⟨

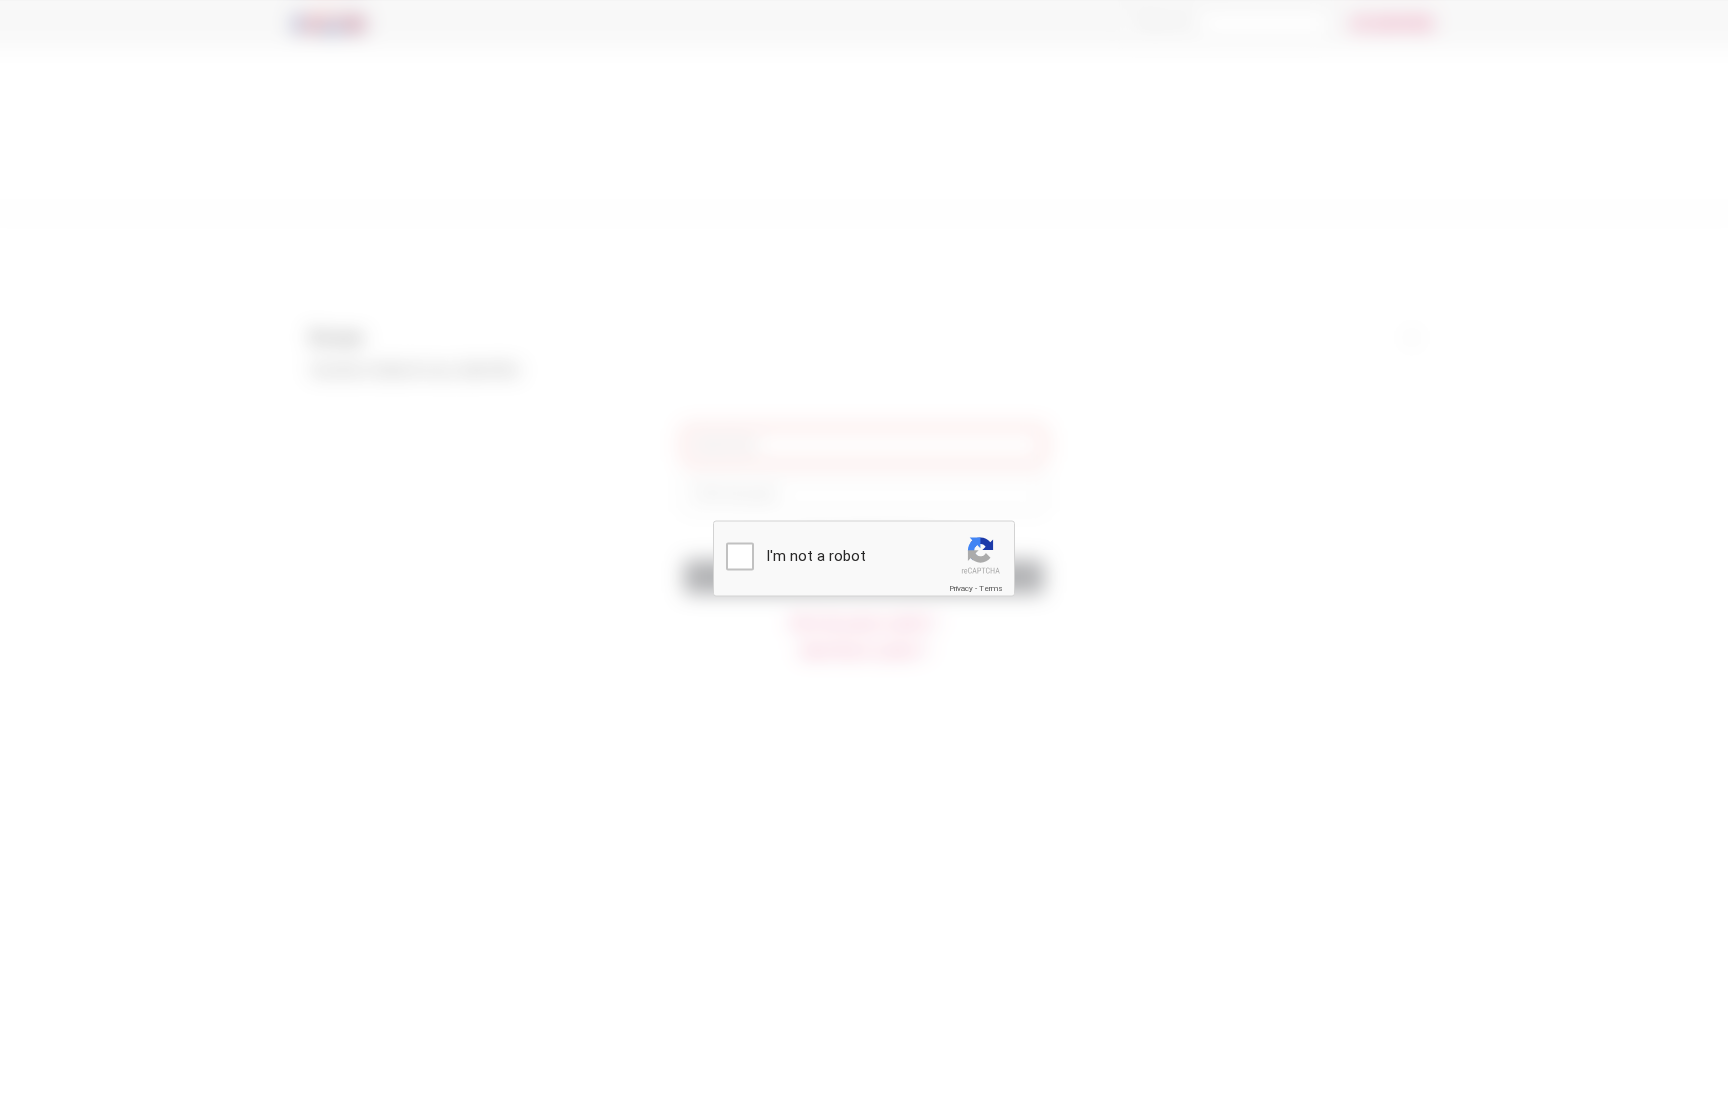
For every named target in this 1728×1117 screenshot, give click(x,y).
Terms (991, 588)
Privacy (961, 588)
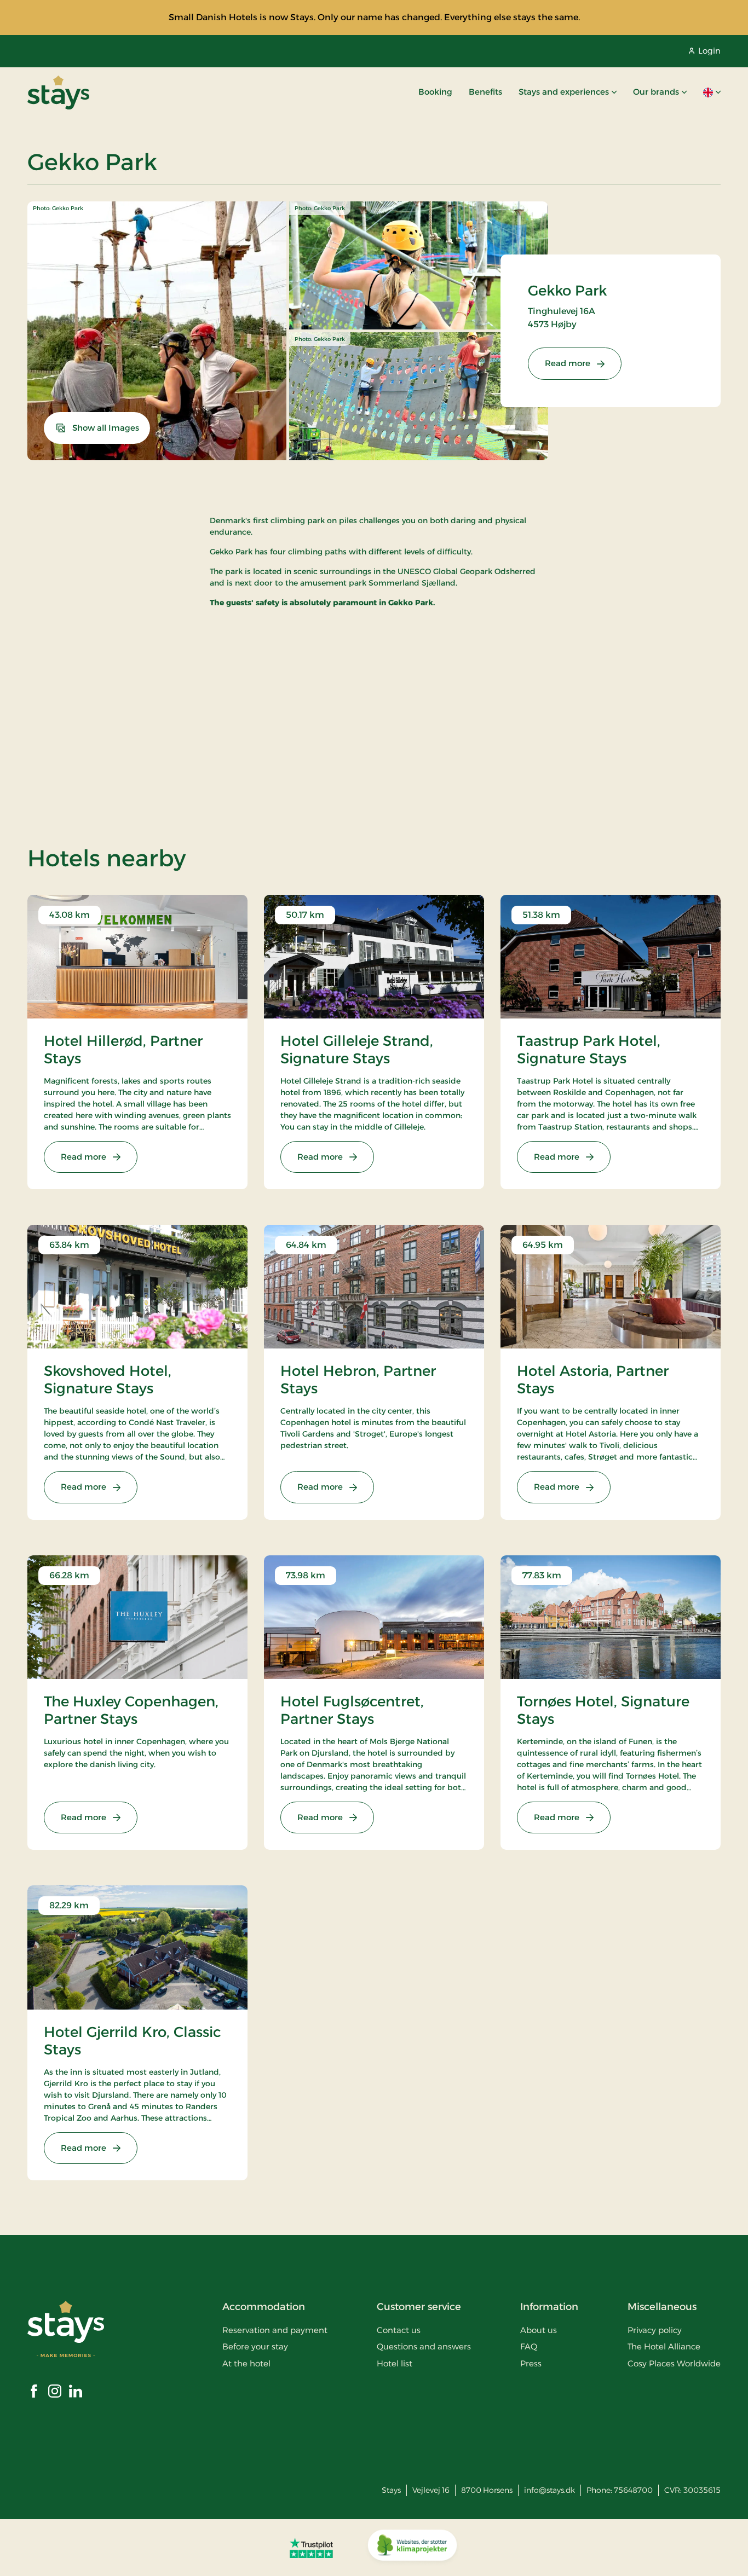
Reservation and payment (274, 2330)
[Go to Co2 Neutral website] (412, 2547)
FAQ (528, 2346)
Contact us (399, 2330)
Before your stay (255, 2346)
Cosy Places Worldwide (674, 2363)
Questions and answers (424, 2346)
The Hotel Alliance (664, 2346)
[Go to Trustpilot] (311, 2547)
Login (709, 50)
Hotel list (394, 2363)
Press (531, 2363)
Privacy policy (655, 2330)
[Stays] (58, 92)
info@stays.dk (549, 2490)
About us (538, 2330)
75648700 (633, 2490)
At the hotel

⟩

**Exercise prompt:** Set the listing down verbatim, excluding pictures.

**Result of the exercise:**
For every named target in this 1728×1117 screenshot, give click(x,y).
Terms (991, 588)
Privacy (961, 588)
Reservation and payment (274, 2330)
[Go to Co2 Neutral website] (412, 2547)
FAQ (528, 2346)
Contact us (399, 2330)
Before your stay (255, 2346)
Cosy Places Worldwide (674, 2363)
Questions and answers (424, 2346)
The Hotel Alliance (664, 2346)
[Go to Trustpilot] (311, 2547)
Login (709, 50)
Hotel list (394, 2363)
Press (531, 2363)
Privacy policy (655, 2330)
[Stays] (58, 92)
info@stays.dk (549, 2490)
About us (538, 2330)
75648700 (633, 2490)
At the hotel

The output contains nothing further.